_Stored data_
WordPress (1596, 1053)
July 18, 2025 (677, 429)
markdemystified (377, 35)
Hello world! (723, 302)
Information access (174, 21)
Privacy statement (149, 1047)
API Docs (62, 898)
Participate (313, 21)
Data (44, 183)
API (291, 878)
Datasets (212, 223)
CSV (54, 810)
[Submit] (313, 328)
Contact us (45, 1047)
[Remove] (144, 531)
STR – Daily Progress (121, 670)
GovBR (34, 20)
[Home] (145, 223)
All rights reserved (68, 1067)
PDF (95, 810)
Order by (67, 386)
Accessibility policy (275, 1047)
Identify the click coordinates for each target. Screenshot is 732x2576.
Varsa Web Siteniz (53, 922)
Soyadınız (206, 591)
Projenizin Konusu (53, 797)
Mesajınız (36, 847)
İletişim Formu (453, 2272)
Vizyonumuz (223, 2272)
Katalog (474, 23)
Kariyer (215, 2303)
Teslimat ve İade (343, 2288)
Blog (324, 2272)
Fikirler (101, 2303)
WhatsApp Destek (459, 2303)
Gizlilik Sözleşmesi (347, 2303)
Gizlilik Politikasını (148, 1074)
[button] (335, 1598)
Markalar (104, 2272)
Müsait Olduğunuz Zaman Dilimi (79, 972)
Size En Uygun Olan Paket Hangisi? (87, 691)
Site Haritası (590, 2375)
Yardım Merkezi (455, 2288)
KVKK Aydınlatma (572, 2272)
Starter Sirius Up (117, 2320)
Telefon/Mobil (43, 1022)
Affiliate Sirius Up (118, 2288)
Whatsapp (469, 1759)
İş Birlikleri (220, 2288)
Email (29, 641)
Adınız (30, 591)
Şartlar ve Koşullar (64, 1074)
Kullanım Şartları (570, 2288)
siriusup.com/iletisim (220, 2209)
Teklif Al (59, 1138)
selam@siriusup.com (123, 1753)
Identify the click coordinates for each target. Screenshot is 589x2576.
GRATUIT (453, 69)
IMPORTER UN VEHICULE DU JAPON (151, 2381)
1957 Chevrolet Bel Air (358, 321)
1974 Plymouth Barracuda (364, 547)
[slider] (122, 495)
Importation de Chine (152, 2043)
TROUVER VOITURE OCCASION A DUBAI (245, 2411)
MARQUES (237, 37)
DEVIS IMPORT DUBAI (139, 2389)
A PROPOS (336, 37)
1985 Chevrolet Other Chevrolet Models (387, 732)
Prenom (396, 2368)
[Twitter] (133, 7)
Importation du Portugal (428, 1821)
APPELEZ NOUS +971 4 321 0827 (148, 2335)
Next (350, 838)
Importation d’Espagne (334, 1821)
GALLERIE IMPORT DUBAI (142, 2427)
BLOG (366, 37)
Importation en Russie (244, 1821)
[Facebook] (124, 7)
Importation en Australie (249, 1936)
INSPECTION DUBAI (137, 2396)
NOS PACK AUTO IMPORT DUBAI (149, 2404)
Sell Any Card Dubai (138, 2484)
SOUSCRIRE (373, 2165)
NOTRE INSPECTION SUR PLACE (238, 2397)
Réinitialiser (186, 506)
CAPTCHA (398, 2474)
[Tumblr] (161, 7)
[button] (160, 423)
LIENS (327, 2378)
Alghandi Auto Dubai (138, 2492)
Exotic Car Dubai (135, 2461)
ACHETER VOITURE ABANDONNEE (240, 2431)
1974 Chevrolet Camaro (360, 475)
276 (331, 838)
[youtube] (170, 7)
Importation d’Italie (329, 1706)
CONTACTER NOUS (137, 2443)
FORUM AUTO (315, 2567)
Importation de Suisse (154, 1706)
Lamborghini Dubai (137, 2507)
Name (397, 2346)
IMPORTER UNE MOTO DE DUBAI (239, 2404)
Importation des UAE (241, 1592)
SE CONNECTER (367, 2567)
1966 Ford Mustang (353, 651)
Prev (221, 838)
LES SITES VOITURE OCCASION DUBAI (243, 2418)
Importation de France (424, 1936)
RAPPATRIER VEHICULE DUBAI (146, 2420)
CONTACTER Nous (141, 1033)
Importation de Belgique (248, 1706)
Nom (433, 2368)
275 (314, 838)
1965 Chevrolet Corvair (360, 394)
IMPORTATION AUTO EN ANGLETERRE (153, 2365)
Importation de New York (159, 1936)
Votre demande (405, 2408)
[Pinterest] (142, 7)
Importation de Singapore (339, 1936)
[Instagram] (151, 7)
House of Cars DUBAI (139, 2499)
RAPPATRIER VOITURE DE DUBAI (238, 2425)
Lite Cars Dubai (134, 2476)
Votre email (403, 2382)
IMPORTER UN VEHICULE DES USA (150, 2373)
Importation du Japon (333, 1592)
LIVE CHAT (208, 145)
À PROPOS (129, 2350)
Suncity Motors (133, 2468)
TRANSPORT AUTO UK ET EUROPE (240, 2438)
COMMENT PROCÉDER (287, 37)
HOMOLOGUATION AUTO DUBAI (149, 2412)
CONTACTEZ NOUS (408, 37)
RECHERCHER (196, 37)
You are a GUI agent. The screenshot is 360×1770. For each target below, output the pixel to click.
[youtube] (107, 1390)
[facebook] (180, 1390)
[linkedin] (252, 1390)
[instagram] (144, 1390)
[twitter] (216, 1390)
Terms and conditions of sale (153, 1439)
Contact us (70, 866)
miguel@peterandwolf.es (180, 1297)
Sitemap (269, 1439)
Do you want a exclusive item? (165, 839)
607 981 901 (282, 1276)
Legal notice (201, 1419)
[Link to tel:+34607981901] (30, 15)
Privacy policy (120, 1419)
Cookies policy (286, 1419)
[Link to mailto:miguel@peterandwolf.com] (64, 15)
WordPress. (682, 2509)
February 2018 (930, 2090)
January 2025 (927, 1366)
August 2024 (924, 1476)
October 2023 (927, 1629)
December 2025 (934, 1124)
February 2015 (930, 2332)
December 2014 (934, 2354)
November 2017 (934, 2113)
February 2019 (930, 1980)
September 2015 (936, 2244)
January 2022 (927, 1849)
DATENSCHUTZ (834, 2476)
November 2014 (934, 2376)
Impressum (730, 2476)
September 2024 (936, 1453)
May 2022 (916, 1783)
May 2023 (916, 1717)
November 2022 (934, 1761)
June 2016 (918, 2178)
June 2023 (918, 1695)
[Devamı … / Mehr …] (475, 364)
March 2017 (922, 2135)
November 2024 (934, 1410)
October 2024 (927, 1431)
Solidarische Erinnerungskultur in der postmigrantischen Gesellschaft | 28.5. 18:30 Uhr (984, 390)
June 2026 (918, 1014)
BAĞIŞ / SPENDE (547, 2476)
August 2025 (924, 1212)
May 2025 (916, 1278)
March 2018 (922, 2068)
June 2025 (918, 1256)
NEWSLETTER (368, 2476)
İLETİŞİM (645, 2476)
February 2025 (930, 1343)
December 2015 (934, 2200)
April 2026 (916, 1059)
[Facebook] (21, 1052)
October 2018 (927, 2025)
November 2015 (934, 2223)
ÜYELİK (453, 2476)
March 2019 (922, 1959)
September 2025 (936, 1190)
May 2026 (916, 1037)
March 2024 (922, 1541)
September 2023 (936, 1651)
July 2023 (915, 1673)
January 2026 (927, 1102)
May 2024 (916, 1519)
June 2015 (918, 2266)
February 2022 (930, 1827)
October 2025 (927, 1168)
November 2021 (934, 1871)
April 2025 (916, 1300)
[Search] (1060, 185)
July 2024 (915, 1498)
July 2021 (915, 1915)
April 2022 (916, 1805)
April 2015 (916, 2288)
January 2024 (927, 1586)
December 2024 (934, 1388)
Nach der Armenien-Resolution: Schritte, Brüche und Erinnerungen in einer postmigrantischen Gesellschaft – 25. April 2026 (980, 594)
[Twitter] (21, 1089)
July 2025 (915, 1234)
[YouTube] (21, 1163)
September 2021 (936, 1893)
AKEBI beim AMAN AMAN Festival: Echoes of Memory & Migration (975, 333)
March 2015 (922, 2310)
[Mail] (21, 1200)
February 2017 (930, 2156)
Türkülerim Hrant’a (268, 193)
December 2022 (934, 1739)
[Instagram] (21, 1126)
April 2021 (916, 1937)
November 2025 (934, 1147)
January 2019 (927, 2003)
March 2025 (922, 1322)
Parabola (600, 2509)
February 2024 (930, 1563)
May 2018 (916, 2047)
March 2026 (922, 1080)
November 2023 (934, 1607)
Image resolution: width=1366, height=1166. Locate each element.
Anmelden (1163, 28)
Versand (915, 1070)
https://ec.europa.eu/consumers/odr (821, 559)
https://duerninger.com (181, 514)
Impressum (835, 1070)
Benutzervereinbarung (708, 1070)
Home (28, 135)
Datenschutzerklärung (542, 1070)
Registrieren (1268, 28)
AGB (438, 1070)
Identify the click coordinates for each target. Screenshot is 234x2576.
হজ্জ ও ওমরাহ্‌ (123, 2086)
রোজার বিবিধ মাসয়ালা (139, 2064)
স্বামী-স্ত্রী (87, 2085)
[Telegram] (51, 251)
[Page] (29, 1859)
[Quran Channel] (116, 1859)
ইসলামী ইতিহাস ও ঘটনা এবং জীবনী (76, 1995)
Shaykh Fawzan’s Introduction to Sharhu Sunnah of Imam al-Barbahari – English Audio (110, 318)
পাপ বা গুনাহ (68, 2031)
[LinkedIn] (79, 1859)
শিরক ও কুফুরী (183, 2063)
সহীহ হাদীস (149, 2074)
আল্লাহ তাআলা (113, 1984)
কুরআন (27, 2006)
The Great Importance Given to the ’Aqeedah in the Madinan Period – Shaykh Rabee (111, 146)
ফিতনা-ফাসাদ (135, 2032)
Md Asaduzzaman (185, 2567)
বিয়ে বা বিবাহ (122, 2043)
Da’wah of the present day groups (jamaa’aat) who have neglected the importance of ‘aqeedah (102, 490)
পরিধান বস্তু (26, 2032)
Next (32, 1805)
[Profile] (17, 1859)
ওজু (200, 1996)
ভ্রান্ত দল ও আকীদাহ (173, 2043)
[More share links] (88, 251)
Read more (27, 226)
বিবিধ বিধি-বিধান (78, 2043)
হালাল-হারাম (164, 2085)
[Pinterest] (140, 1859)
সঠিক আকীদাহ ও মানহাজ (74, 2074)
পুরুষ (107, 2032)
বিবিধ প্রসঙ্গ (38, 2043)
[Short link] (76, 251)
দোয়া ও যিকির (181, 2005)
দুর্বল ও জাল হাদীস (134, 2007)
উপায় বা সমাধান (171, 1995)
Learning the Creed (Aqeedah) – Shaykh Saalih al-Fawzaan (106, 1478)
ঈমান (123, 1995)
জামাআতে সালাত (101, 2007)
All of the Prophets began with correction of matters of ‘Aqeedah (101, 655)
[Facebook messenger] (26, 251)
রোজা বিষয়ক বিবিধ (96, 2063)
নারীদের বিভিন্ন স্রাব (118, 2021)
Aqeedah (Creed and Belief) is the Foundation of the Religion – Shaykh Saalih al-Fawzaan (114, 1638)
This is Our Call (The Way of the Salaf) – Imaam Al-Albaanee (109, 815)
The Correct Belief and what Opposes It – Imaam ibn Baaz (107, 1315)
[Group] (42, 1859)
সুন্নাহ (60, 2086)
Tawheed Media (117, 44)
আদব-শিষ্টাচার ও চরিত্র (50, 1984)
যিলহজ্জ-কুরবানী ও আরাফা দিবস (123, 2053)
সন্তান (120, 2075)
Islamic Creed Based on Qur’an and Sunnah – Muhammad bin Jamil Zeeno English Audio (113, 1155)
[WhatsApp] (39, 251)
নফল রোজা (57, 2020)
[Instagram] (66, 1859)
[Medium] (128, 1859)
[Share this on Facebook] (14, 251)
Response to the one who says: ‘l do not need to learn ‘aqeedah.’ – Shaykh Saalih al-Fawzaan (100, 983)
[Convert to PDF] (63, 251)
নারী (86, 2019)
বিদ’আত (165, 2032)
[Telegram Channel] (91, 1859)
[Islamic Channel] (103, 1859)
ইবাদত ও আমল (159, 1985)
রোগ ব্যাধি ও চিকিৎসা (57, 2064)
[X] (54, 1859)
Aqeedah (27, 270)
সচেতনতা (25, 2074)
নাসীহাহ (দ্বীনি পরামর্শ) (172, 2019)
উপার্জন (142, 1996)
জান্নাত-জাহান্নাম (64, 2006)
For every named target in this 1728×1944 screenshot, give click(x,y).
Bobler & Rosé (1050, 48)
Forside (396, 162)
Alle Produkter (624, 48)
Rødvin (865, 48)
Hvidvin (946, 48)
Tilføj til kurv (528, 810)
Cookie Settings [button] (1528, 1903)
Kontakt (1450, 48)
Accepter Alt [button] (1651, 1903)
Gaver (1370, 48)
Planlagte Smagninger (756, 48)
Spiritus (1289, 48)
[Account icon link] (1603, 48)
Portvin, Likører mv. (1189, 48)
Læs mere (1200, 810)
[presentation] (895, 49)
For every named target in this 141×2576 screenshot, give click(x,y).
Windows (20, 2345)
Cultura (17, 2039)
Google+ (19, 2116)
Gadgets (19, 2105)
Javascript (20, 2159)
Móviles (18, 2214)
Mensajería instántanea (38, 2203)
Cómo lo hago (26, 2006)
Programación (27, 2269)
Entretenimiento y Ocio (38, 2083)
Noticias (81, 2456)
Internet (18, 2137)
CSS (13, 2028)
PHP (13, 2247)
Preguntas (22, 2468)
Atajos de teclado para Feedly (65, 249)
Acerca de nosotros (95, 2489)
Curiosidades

_Aim of the task_
All that belongs in your answer is the stretch of entries above from the line with "İletişim Formu (453, 2272)" through the line with "GRATUIT (453, 69)", printed exactly.

_Expected answer_
İletişim Formu (453, 2272)
Vizyonumuz (223, 2272)
Katalog (474, 23)
Kariyer (215, 2303)
Teslimat ve İade (343, 2288)
Blog (324, 2272)
Fikirler (101, 2303)
WhatsApp Destek (459, 2303)
Gizlilik Sözleşmesi (347, 2303)
Gizlilik Politikasını (148, 1074)
[button] (335, 1598)
Markalar (104, 2272)
Müsait Olduğunuz Zaman Dilimi (79, 972)
Size En Uygun Olan Paket Hangisi? (87, 691)
Site Haritası (590, 2375)
Yardım Merkezi (455, 2288)
KVKK Aydınlatma (572, 2272)
Starter Sirius Up (117, 2320)
Telefon/Mobil (43, 1022)
Affiliate Sirius Up (118, 2288)
Whatsapp (469, 1759)
İş Birlikleri (220, 2288)
Email (29, 641)
Adınız (30, 591)
Şartlar ve Koşullar (64, 1074)
Kullanım Şartları (570, 2288)
siriusup.com/iletisim (220, 2209)
Teklif Al (59, 1138)
selam@siriusup.com (123, 1753)
Identify the click coordinates for each target. Screenshot is 589x2576.
GRATUIT (453, 69)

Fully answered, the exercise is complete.